- What you should do -
Count up the lines below that include the string "computer" and report the number by itself.

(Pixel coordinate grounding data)
________________________________________

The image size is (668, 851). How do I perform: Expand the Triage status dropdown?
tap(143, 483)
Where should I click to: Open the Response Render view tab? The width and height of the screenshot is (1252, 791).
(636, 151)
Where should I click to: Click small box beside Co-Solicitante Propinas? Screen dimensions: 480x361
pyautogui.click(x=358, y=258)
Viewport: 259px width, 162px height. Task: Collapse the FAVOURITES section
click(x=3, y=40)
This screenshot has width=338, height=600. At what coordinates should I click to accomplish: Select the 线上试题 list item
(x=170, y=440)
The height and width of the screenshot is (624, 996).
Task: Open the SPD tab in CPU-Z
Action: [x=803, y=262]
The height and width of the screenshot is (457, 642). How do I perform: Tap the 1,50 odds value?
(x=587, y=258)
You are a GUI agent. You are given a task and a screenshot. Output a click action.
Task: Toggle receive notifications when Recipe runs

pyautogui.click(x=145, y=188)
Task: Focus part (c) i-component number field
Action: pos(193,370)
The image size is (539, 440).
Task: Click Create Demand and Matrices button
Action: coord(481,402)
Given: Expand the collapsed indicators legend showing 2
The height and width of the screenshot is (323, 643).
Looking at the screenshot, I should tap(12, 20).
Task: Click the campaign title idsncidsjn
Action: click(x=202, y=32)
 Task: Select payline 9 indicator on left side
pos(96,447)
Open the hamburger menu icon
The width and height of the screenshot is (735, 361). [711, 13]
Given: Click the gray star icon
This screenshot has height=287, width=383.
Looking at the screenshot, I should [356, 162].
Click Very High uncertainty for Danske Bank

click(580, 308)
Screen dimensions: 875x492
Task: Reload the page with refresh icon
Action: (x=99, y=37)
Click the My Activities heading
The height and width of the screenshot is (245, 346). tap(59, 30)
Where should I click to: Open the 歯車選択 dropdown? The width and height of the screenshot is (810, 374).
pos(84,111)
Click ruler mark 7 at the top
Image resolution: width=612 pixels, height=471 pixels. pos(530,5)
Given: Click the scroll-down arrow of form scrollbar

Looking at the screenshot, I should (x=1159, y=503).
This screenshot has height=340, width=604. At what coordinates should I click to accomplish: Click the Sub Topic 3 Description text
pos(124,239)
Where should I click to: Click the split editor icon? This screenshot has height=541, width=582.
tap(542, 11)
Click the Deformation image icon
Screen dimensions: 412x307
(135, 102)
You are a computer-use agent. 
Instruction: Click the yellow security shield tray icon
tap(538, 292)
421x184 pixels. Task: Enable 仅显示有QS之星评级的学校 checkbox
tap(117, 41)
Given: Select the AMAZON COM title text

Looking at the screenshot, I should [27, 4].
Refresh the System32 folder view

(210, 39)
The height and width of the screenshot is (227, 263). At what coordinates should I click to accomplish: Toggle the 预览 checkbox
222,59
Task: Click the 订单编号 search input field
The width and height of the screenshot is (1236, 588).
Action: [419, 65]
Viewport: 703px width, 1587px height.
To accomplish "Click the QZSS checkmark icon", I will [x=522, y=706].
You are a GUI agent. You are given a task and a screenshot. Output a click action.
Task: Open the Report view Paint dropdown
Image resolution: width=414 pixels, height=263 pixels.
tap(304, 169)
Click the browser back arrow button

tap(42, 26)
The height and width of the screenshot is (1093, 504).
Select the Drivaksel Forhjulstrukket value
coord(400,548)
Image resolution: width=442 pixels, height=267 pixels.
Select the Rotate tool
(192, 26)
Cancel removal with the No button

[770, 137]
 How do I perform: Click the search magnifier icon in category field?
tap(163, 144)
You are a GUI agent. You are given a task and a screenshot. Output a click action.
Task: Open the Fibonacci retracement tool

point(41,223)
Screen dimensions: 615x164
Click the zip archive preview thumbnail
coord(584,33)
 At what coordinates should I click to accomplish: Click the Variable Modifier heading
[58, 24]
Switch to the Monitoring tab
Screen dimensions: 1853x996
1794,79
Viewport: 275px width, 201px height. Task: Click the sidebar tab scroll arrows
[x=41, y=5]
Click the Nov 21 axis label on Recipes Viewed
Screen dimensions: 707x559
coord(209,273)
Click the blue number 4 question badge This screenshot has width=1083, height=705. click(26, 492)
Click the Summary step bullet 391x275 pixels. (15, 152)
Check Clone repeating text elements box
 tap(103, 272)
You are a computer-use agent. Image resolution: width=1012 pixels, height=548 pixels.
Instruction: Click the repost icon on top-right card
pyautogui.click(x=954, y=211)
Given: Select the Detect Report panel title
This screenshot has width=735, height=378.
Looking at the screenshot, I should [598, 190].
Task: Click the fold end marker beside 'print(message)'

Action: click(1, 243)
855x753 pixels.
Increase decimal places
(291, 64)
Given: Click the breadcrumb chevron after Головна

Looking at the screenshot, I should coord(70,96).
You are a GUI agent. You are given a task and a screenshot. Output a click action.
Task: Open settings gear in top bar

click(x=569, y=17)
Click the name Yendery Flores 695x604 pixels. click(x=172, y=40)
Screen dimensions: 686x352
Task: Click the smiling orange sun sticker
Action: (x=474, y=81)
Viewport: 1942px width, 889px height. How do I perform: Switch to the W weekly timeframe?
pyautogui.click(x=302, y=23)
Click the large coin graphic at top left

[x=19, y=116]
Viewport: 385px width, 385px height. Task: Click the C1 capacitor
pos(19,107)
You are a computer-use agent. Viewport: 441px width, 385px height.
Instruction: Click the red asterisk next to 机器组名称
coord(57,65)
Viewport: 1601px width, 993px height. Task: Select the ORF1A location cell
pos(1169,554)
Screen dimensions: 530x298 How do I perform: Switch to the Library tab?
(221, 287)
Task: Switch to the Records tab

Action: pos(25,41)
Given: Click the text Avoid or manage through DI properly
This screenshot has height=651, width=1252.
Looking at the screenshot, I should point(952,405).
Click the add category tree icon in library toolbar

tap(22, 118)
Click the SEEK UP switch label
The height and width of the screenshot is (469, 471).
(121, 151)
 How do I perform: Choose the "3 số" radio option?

________________________________________

- Solution -
3